What the exercise asks:
Apart from the pictures, every part of the records below gets retyped exactly.

+ + + + + + +

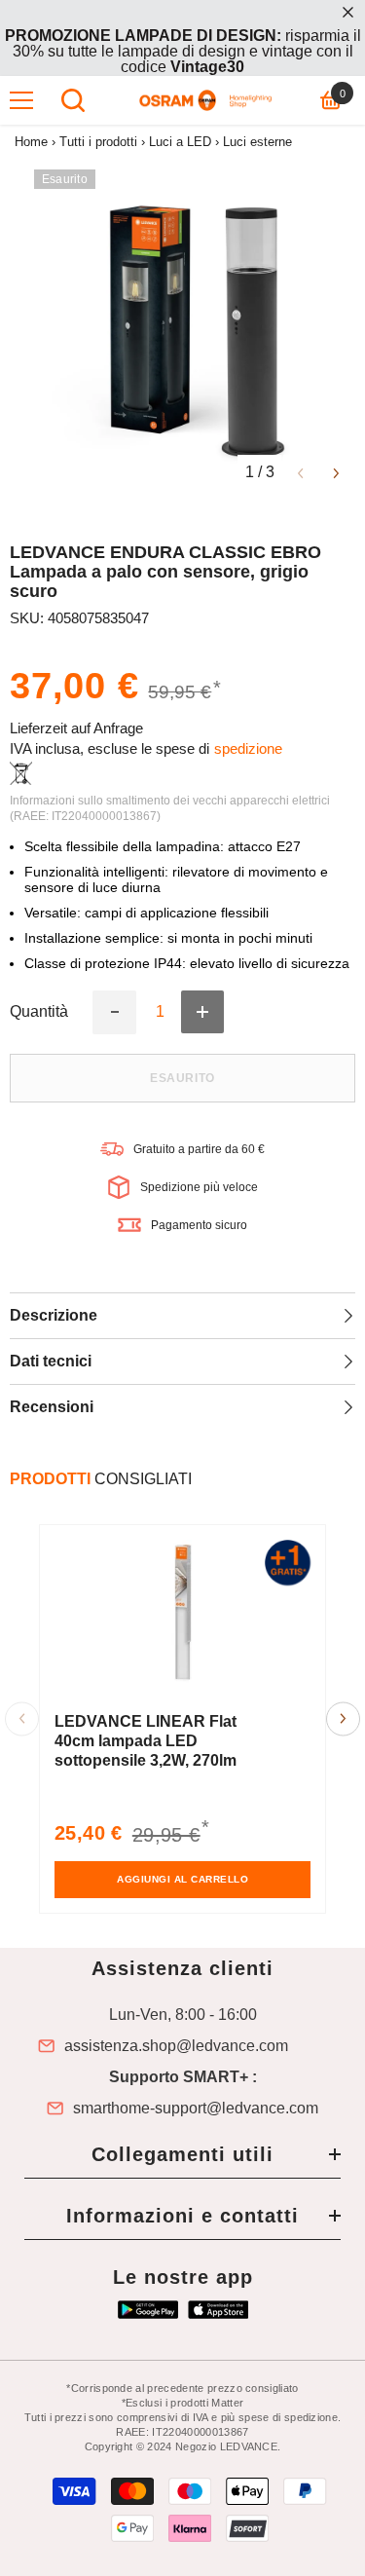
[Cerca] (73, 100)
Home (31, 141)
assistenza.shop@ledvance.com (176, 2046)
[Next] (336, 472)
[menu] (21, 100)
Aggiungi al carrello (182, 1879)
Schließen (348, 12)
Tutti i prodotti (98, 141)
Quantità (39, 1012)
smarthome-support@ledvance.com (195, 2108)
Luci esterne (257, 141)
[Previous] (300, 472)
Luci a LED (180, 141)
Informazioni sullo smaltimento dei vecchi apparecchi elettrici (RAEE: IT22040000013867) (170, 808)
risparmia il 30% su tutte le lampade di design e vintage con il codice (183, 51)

+ + + + + + +

Answer to this task:
[Cerca] (73, 100)
Home (31, 141)
assistenza.shop@ledvance.com (176, 2046)
[Next] (336, 472)
[menu] (21, 100)
Aggiungi al carrello (182, 1879)
Schließen (348, 12)
Tutti i prodotti (98, 141)
Quantità (39, 1012)
smarthome-support@ledvance.com (195, 2108)
Luci esterne (257, 141)
[Previous] (300, 472)
Luci a LED (180, 141)
Informazioni sullo smaltimento dei vecchi apparecchi elettrici (RAEE: IT22040000013867) (170, 808)
risparmia il 30% su tutte le lampade di design e vintage con il codice (183, 51)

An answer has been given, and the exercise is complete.